Sequoia Capital has written down its $213 million investment to zero. A pension fund in Ontario, Canada, also wrote down its investments to zero.

“Of course, not all investments in this early-stage asset class have lived up to expectations,” the Ontario Teachers’ Pension Fund said in a brief statement.

But until last week, Bankman-Fried was seen as the industry’s white knight. Whenever there is a crisis in the cryptocurrency industry, Bankman-Fried may be the one flying in with a rescue plan. Earlier this year, when online trading platform Robinhood was in financial trouble — collateral damage from falling stock and cryptocurrency prices — Bankman-Fried bought a stake in the company as a show of support.

This summer, when Bankman-Fried acquired the assets of bankrupt crypto firm Voyager Digital for $1.4 billion, it was a relief for Voyager account holders whose assets had been frozen since the bankruptcy.
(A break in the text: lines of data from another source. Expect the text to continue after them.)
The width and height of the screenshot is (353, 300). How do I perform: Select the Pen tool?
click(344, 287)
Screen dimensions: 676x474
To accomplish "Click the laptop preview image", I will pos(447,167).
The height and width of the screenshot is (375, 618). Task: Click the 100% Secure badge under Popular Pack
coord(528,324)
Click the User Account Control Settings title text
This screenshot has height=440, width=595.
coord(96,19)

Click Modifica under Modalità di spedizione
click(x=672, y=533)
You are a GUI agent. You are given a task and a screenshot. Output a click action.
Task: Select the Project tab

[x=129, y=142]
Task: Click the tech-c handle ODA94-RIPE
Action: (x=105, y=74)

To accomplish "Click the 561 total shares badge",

That rescue is now being questioned.

As the king of cryptocurrencies, his influence began to pour into politics and pop culture. FTX has purchased prestigious sports sponsorships through Formula Racing and purchased the naming rights to the Miami Arena. He has pledged $1 billion to Democrats this election cycle — his actual donations run into the tens of millions — and has invited prominent politicians like Bill Clinton to speak at the FTX conference. Football star Tom Brady invested in FTX.

Before the collapse of FTX, Bankman-Fried had been the subject of some criticism. While his Bahamas-based headquarters primarily operates FTX outside of U.S. jurisdiction, Bankman-Fried has increasingly voiced the need for more regulation of the cryptocurrency industry. Many cryptocurrency proponents oppose government surveillance. Now, the collapse of FTX may help enact stricter regulations.

One such critic is Changpeng Zhao, the founder and CEO of Binance. The feud between the two billionaires spread on Twitter, with Zhao and Bankman-Fried sharing millions of followers. When Zhao said Binance would sell its stake in FTX’s crypto token, FTT, he helped initiate withdrawals destined for FTX.

“(asterisk)(asterisk)t show what…it will be the fault of the cryptocurrency (not one person),” Zhao tweeted on Saturday.

Journalists Michael Balsamo in Washington and Cathy Bussewitz in New York contributed.

This story has been corrected to say Adam Fisher is a business journalist who is a freelancer for Sequoia Capital. An earlier version of the story identified Fisher as a Sequoia employee.